EXTRAIT PRÉSENTÉ:
La Chine continue d’investir en Afrique du Nord. La coopération se basera-t-elle sur des accords différents de ceux, plus anciens, qui unissent la Chine et les pays d’Afrique subsaharienne ?
« On ne prend pas le renard deux fois au même piège », disait Aristote. La coopération chinoise avec les pays d’Afrique subsaharienne s’est faite parfois au détriment de ces derniers. Plusieurs Etats africains se sont tournés vers l’Empire du milieu, se laissant pour certains prendre au piège de la dette. Malgré sa réputation, la Chine reste un allié important de l’Afrique, qui a dû, ces dernières années, passer outre la crise financière de 2008, la récession en 2015, la crise de la Covid-19 en 2020 ou encore, aujourd’hui, la crise économique due à la guerre en Ukraine d’un côté, et l’embargo contre la Russie de l’autre.
Au milieu de tout cela, la Chine poursuit son expansion en Afrique du Nord, mais avec de nouvelles conditions. Selon l’organisation Carnegie, « les stratégies de développement chinoises s’adaptent aux réalités locales ». « Le commerce entre la Chine et l’Afrique du Nord a considérablement augmenté depuis le début des années 2000, mais il a largement reproduit des schémas d’échanges inégaux, poursuit l’organisation. Depuis leur dévoilement, l’initiative des nouvelles routes de la soie (BRI) et le document d’orientation politique arabe de 2016 du gouvernement chinois ont signalé la promesse d’un changement qualitatif dans l’engagement de la Chine dans la région. La Chine s’est engagée à accroître les investissements dans les secteurs à haute valeur ajoutée et à renforcer la coopération scientifique et technologique avec les pays d’Afrique du Nord ».

EXERCICES PROPOSÉS:
- A) Reproduisez sans rien changer la partie de l'extrait sur la Chine en Afrique du Nord qui s'ouvre sur les mots contenant « La Chine continue » et se termine par « d’Afrique subsaharienne ? ».
- B) Dans l'extrait sur la Chine en Afrique du Nord, à quoi la Chine s'est-elle engagée envers les pays d'Afrique du Nord ?

JEU DE DONNÉES:
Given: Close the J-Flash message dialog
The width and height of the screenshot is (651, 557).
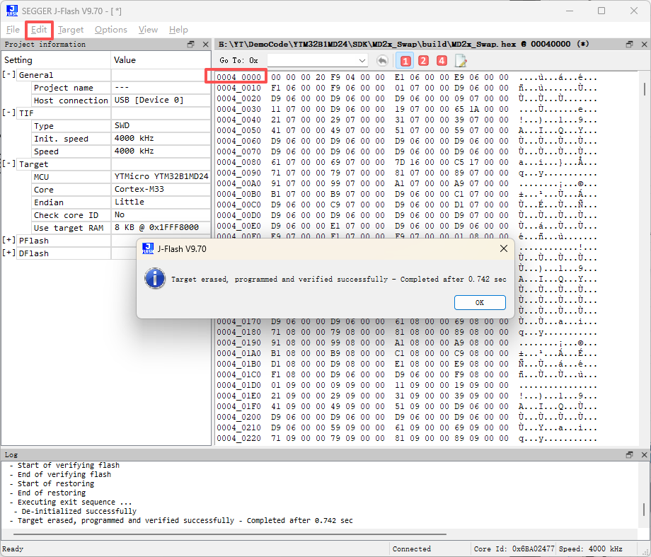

--

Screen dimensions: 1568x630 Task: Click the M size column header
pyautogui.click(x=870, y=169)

RÉPONSES DÉTAILLÉES:
- A)
La Chine continue d’investir en Afrique du Nord. La coopération se basera-t-elle sur des accords différents de ceux, plus anciens, qui unissent la Chine et les pays d’Afrique subsaharienne ?

- B) À accroître les investissements dans les secteurs à haute valeur ajoutée et à renforcer la coopération scientifique et technologique avec ces pays.